Review: Theater West End's DISENCHANTED Is a 'Not Safe for Fantasyland' Royal Rebellion

Spot-on casting is nothing out of the ordinary at Theater West End, nor are tasteful set direction or an overall atmosphere of well-themed festivity. But for all the production's successes, Dennis T. Giacino's musical, as written, never fully realizes its potential.

The show aspires to be an insightful riff on decades of Disneydom, including all the problematic gender issues built into those classics and their fairy tale origins. But to really work, satire and parody must reveal some new truth, or at least cast new light on a familiar reality. Too often, DISENCHANTED settles for tired observations that have already been better made in countless memes, YouTube videos, or TV sketch comedy. The idea that Walt's princesses depended on men for rescue, or that Ariel gave up everything she loved because of a crush, is hardly new analysis. While those are important topics worth exploring - and ripe for comedy - this show's take is only faintly feminist and seldom laugh-out-loud funny or fresh. Indeed, its conclusion that, absent an obvious love interest, Mulan must be a lesbian even verges on regressive.

DISENCHANTED falls into an old trap: mistaking ribaldry for cleverness. It's not unlike a game of Cards Against Humanity, where shock value is asked to offer hours of entertainment all on its own. A G-rated princess using R-rated language does not automatically constitute comedy.

Incidentally, several years ago, a friend in Singapore found an unauthorized "Cards Against Disney" set at a street market and bought it for me as a gift. The game is raunchy but clever, evidencing a deep knowledge of the Disney catalogue and a unique point of view on the movies' foibles. If only DISENCHANTED could come up even to that knock-off standard. Alas, Giacino seems intent on catching the broadest possible audience of 13s-and-up.

My complaint isn't that the show is offensive; it's that it is imperceptive, unoriginal, and too often, uninformed. (I'm still wondering why Rapunzel of all people has big beef with Walt Disney personally when he died 44 years before Tangled.)

Several times, the book does come close to something keen or quick-witted, like when Rapunzel demands royalties for her merchandise ("Not Vone Red Cent"), the princesses realize their busts have all been drawn by sexually frustrated men ("Big Tits"), or when Pocahontas sings a ballad of historical revisionism ("Honestly"). But aside from that rare wit, it's a show of obvious commentary wrapped up in standard-issue compositions.

But here's an important observation from my experience in Sanford: the audience felt very differently.

I can't remember the last time I heard laughter this uproarious. The guffaws were furious and unending. Patrons leapt to their feet in a standing ovation at the end. One was audibly exclaiming his glee. And I'm glad. I want very much for others to enjoy live theatre, even when it isn't my cup of tea. I join in the applause for the cast, crew, producers, and live band members who've made a very fine presentation of material that falls flat for me. I'm glad, too, for the opportunity to note the crowd's contrasting reaction, as it just might mirror your own.

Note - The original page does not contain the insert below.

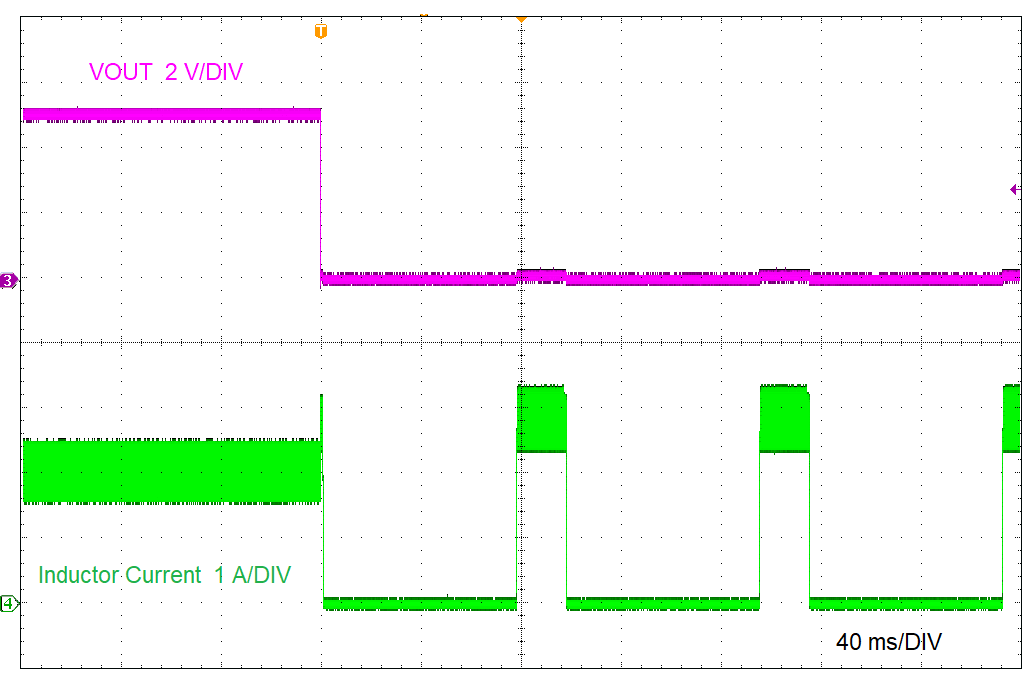This screenshot has width=1024, height=678.
Task: Click the magenta VOUT falling edge transition
Action: coord(320,195)
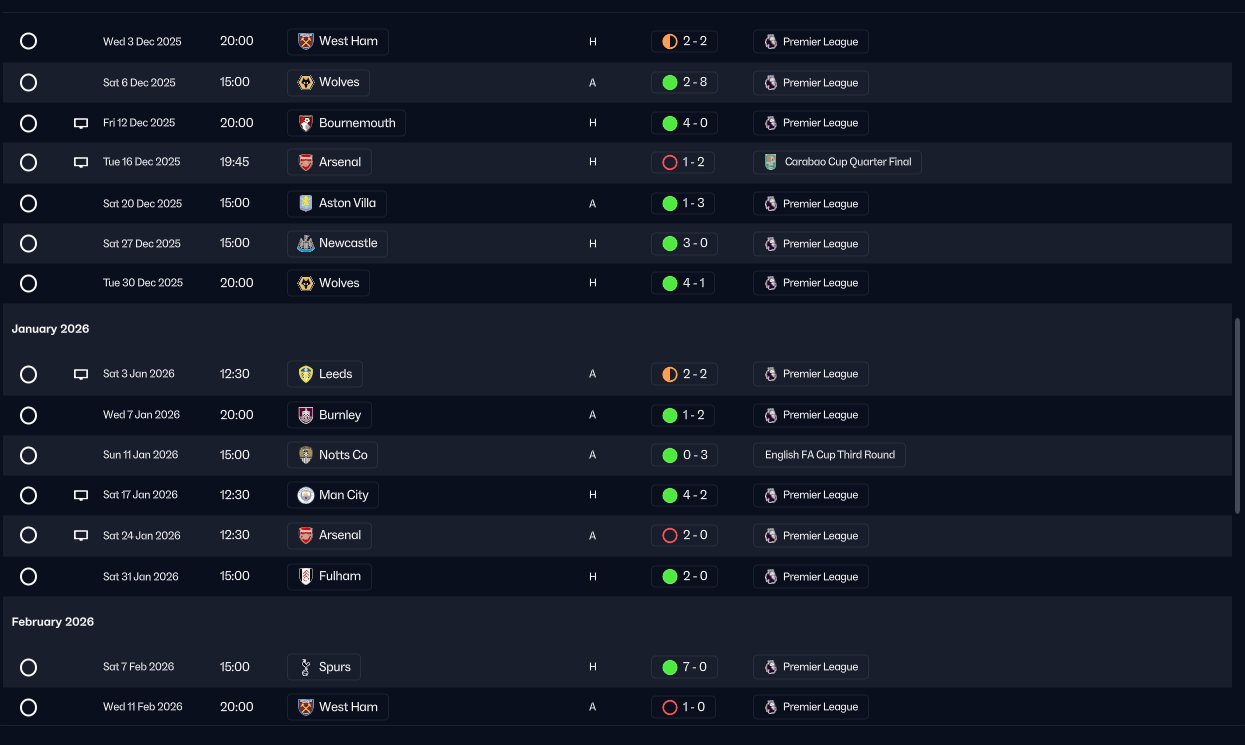
Task: Click the Newcastle club crest icon
Action: [x=306, y=243]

Find out for yourself... if you can. Tickets are going fast for this one, no surprise given the show's local history and strong cult following. You can buy yours directly from Theater West End, where each ticket gets you a socially distanced table for two. (Patrons must wear masks except for when actively eating or drinking. Cast and band members are unmasked but fully vaccinated and are frequently COVID-tested throughout the run.)

Review: Theater West End's DISENCHANTED Is a 'Not Safe for Fantasyland' Royal Rebellion

Note: DISENCHANTED is presented as two acts with a 15-minute intermission, running just under two hours all combined. That's a change from New York's 100-minute intermission-less run. Two small children were in the Sanford audience when I attended, giving rise to several improvised "sorry, kids" from the cast. Nevertheless, the theater recommends the show for ages 15+, and there's good reason for that.